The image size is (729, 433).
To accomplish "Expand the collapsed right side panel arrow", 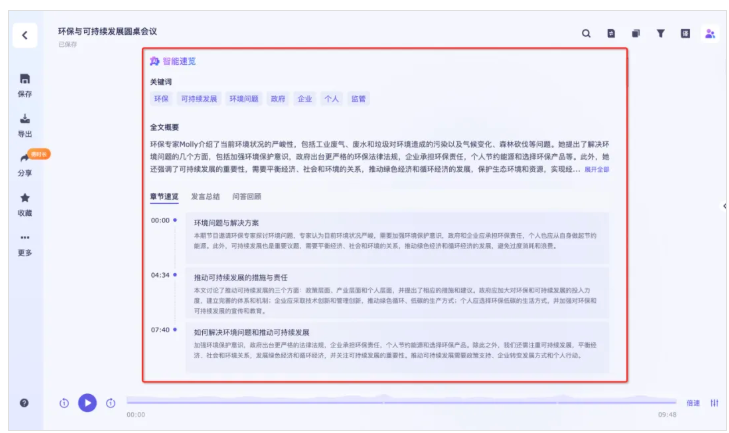I will coord(724,206).
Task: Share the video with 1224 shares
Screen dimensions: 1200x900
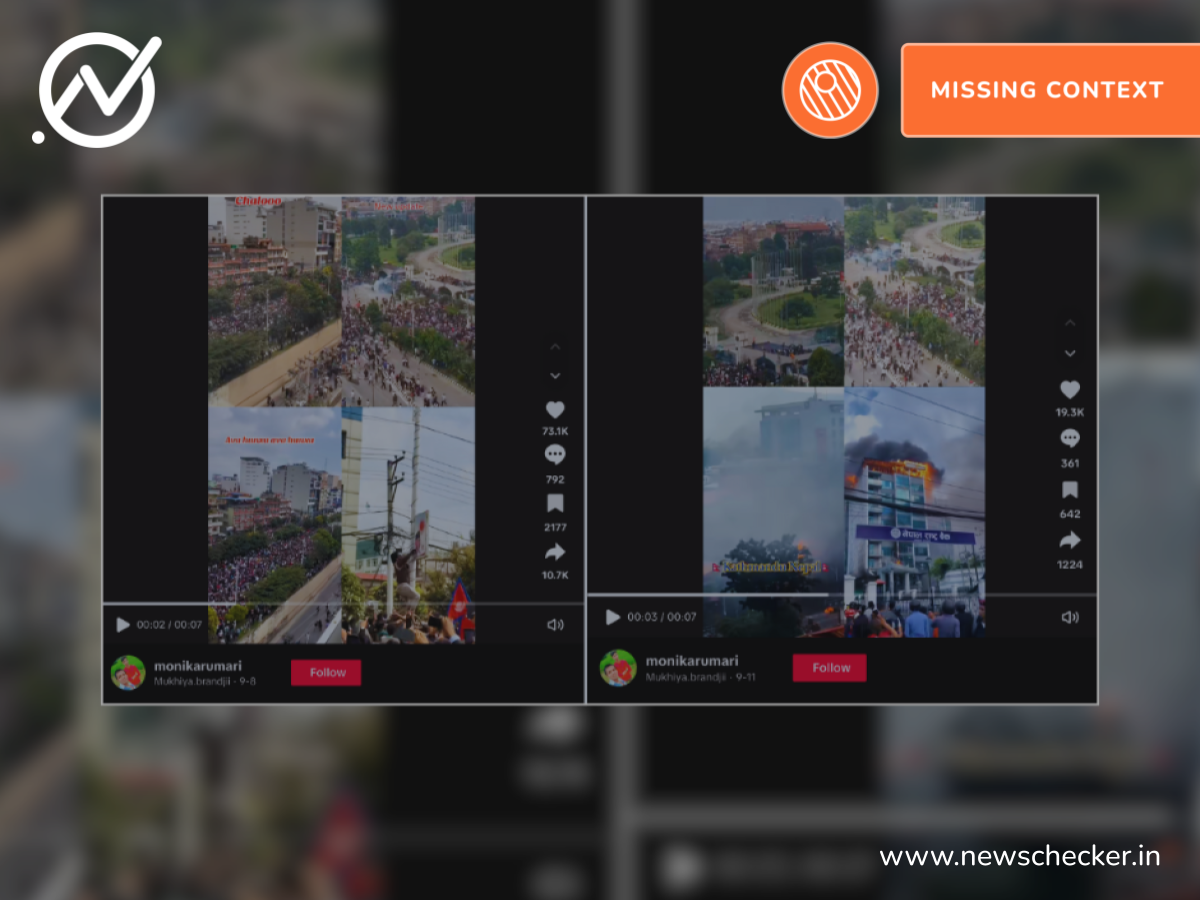Action: [x=1069, y=541]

☆ ☆ ☆ ☆ ☆ ☆ ☆

(Work instructions):
Your response should consist solely of the lines from the line with "Task: Share the video with 1224 shares" through the last line of the entries above, printed exactly and without pictures.

(Solution for this task):
Task: Share the video with 1224 shares
Screen dimensions: 1200x900
Action: [x=1069, y=541]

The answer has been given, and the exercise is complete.